**Exercise directions:**
Please reproduce all of the records below word for word, line by line, in their original order.

**Records for the exercise:**
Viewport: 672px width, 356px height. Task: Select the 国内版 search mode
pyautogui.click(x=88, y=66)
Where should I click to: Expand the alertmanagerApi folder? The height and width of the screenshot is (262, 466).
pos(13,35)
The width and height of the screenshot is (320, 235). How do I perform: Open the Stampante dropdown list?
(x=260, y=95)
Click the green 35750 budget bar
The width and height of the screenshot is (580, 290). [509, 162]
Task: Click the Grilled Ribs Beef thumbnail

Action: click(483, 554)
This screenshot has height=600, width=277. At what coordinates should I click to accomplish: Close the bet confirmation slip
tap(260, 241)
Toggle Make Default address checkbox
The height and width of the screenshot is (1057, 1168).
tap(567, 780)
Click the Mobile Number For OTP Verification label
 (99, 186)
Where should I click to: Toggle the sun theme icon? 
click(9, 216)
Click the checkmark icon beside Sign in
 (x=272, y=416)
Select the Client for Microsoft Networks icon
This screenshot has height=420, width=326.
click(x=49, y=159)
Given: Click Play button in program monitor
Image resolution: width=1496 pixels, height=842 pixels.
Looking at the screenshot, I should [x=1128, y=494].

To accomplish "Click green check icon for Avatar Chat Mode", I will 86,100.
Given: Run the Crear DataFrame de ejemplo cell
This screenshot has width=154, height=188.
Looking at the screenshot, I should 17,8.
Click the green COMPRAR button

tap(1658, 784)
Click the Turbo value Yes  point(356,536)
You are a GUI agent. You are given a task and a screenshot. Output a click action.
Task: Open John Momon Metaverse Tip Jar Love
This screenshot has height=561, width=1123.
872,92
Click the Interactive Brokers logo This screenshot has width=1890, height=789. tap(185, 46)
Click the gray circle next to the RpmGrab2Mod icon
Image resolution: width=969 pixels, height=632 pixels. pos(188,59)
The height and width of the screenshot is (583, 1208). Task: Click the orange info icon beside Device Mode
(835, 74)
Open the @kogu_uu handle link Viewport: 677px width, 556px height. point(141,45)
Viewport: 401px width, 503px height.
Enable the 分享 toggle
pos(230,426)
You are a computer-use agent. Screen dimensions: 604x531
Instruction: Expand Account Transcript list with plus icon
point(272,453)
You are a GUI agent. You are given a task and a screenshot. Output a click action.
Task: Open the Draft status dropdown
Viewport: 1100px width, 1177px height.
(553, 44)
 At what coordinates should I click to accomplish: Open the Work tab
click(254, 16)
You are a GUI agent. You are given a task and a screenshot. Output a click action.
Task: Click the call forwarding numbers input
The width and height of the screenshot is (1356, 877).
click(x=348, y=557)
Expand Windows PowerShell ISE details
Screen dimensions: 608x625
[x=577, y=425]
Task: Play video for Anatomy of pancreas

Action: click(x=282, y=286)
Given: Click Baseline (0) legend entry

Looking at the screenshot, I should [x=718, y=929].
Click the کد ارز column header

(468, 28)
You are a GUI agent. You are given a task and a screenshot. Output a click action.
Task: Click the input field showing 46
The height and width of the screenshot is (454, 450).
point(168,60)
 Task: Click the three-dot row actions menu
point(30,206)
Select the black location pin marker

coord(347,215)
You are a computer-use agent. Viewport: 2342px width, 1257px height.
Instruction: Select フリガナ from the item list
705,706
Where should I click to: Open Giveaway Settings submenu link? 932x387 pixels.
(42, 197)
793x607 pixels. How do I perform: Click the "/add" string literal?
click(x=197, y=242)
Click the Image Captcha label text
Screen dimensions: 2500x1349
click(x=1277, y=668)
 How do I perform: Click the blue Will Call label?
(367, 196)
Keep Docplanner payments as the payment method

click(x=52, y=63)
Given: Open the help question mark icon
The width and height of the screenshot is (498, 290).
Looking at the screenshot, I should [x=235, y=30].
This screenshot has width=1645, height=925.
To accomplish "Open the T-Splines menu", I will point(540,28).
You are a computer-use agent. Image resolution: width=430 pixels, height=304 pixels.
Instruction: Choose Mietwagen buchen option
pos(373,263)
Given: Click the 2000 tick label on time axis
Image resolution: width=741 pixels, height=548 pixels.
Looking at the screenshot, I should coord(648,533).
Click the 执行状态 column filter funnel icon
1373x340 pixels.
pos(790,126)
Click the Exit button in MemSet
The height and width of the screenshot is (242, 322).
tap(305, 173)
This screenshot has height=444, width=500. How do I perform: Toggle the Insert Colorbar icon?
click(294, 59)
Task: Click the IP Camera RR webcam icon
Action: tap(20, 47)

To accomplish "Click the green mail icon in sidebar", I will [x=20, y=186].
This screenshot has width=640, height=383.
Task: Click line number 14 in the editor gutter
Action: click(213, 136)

**The result:**
Viewport: 672px width, 356px height. Task: Select the 国内版 search mode
pyautogui.click(x=88, y=66)
Where should I click to: Expand the alertmanagerApi folder? The height and width of the screenshot is (262, 466).
pos(13,35)
The width and height of the screenshot is (320, 235). How do I perform: Open the Stampante dropdown list?
(x=260, y=95)
Click the green 35750 budget bar
The width and height of the screenshot is (580, 290). [509, 162]
Task: Click the Grilled Ribs Beef thumbnail

Action: click(483, 554)
This screenshot has height=600, width=277. At what coordinates should I click to accomplish: Close the bet confirmation slip
tap(260, 241)
Toggle Make Default address checkbox
The height and width of the screenshot is (1057, 1168).
tap(567, 780)
Click the Mobile Number For OTP Verification label
 (99, 186)
Where should I click to: Toggle the sun theme icon? 
click(9, 216)
Click the checkmark icon beside Sign in
 (x=272, y=416)
Select the Client for Microsoft Networks icon
This screenshot has height=420, width=326.
click(x=49, y=159)
Given: Click Play button in program monitor
Image resolution: width=1496 pixels, height=842 pixels.
Looking at the screenshot, I should [x=1128, y=494].

To accomplish "Click green check icon for Avatar Chat Mode", I will 86,100.
Given: Run the Crear DataFrame de ejemplo cell
This screenshot has width=154, height=188.
Looking at the screenshot, I should 17,8.
Click the green COMPRAR button

tap(1658, 784)
Click the Turbo value Yes  point(356,536)
You are a GUI agent. You are given a task and a screenshot. Output a click action.
Task: Open John Momon Metaverse Tip Jar Love
This screenshot has height=561, width=1123.
872,92
Click the Interactive Brokers logo This screenshot has width=1890, height=789. tap(185, 46)
Click the gray circle next to the RpmGrab2Mod icon
Image resolution: width=969 pixels, height=632 pixels. pos(188,59)
The height and width of the screenshot is (583, 1208). Task: Click the orange info icon beside Device Mode
(835, 74)
Open the @kogu_uu handle link Viewport: 677px width, 556px height. point(141,45)
Viewport: 401px width, 503px height.
Enable the 分享 toggle
pos(230,426)
You are a computer-use agent. Screen dimensions: 604x531
Instruction: Expand Account Transcript list with plus icon
point(272,453)
You are a GUI agent. You are given a task and a screenshot. Output a click action.
Task: Open the Draft status dropdown
Viewport: 1100px width, 1177px height.
(553, 44)
 At what coordinates should I click to accomplish: Open the Work tab
click(254, 16)
You are a GUI agent. You are given a task and a screenshot. Output a click action.
Task: Click the call forwarding numbers input
The width and height of the screenshot is (1356, 877).
click(x=348, y=557)
Expand Windows PowerShell ISE details
Screen dimensions: 608x625
[x=577, y=425]
Task: Play video for Anatomy of pancreas

Action: click(x=282, y=286)
Given: Click Baseline (0) legend entry

Looking at the screenshot, I should [x=718, y=929].
Click the کد ارز column header

(468, 28)
You are a GUI agent. You are given a task and a screenshot. Output a click action.
Task: Click the input field showing 46
The height and width of the screenshot is (454, 450).
point(168,60)
 Task: Click the three-dot row actions menu
point(30,206)
Select the black location pin marker

coord(347,215)
You are a computer-use agent. Viewport: 2342px width, 1257px height.
Instruction: Select フリガナ from the item list
705,706
Where should I click to: Open Giveaway Settings submenu link? 932x387 pixels.
(42, 197)
793x607 pixels. How do I perform: Click the "/add" string literal?
click(x=197, y=242)
Click the Image Captcha label text
Screen dimensions: 2500x1349
click(x=1277, y=668)
 How do I perform: Click the blue Will Call label?
(367, 196)
Keep Docplanner payments as the payment method

click(x=52, y=63)
Given: Open the help question mark icon
The width and height of the screenshot is (498, 290).
Looking at the screenshot, I should [x=235, y=30].
This screenshot has width=1645, height=925.
To accomplish "Open the T-Splines menu", I will point(540,28).
You are a computer-use agent. Image resolution: width=430 pixels, height=304 pixels.
Instruction: Choose Mietwagen buchen option
pos(373,263)
Given: Click the 2000 tick label on time axis
Image resolution: width=741 pixels, height=548 pixels.
Looking at the screenshot, I should coord(648,533).
Click the 执行状态 column filter funnel icon
1373x340 pixels.
pos(790,126)
Click the Exit button in MemSet
The height and width of the screenshot is (242, 322).
tap(305, 173)
This screenshot has height=444, width=500. How do I perform: Toggle the Insert Colorbar icon?
click(294, 59)
Task: Click the IP Camera RR webcam icon
Action: tap(20, 47)

To accomplish "Click the green mail icon in sidebar", I will [x=20, y=186].
This screenshot has width=640, height=383.
Task: Click line number 14 in the editor gutter
Action: click(213, 136)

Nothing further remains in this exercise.